In caso di estensione prossimale della patologia, può essere eseguita una AngioRMN (risonanza magnetica angiologica) per studiare i vasi iliaci e la vena cava inferiore.
Le complicanze e i rischi per il feto e la mamma
Il mancato riconoscimento di una trombosi venosa profonda può determinare un:
- incremento della sua estensione;
- aumento delle vene coinvolte nel processo.
Quando le vene addominali sono interessate da un fenomeno trombotico, si innalza il rischio di complicanze per il feto (fino all’interruzione della gravidanza) e per la puerpera: la complicanza sicuramente più temibile è l’embolia polmonare, che si verifica quando i coaguli presenti all’interno del sistema venoso profondo si distaccano, attraverso il sistema della vena cava, raggiungono il cuore destro e successivamente le arterie polmonari.

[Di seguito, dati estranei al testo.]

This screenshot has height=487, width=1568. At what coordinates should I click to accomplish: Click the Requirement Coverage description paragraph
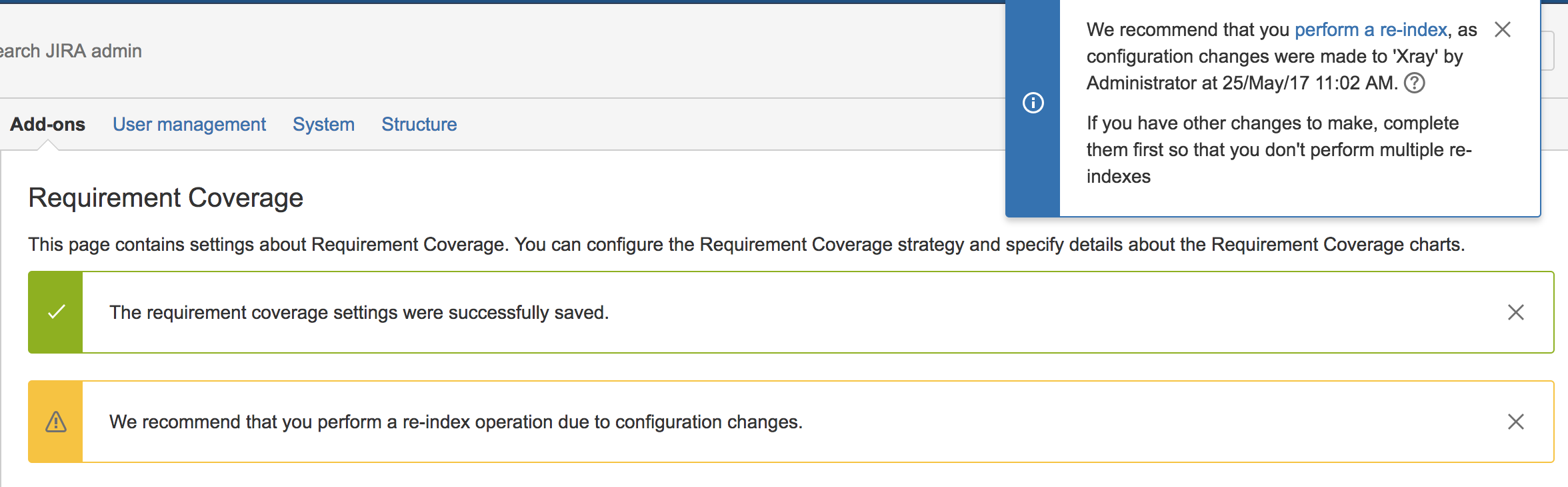(x=747, y=245)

Se il fenomeno è massivo, il cuore destro incontrerà grosse resistenze, tanto da poter andare incontro a una sofferenza funzionale, fino ad arrivare, in casi rari, a una emergenza vera e propria, l’arresto cardiocircolatorio.
È possibile prevenirla?
Uno stile di vita attivo durante la gravidanza, con un’adeguata idratazione da parte della futura mamma, è sicuramente consigliato. È poi importante evitare l’eccessivo sovrappeso, monitorando costantemente con il ginecologo curante tutte le fasi della gestazione.
Non è possibile agire sul rischio genetico, ovvero sulla predisposizione alle malattie della coagulazione che incrementano il rischio di trombosi, ma, in caso di precedenti trombotici in famiglia, è buona norma consultare un ematologo specialista in coagulazione, per conoscere gli opportuni accorgimenti profilattici e terapeutici e predisporre gli eventuali approfondimenti diagnostici al fine di escludere la trombofilia, un’alterazione della normale coagulazione del sangue che non va trascurata.
Come curare la trombosi in gravidanza
Nella maggior parte dei casi la trombosi in gravidanza può essere curata con eparina a basso peso molecolare, somministrata a dose scoagulante. Questo farmaco è assolutamente compatibile con la crescita del feto, poiché non attraversa la placenta e, pertanto, non interferisce sullo sviluppo.
A questa terapia si associa sempre l’utilizzo di calze a compressione graduata, sempre prescritte da uno specialista competente.
Solo in casi isolati di trombosi molto estese, che minacciano la vita della puerpera, possono essere richieste procedure di tromboaspirazione endovascolare sotto guida ultrasonografica.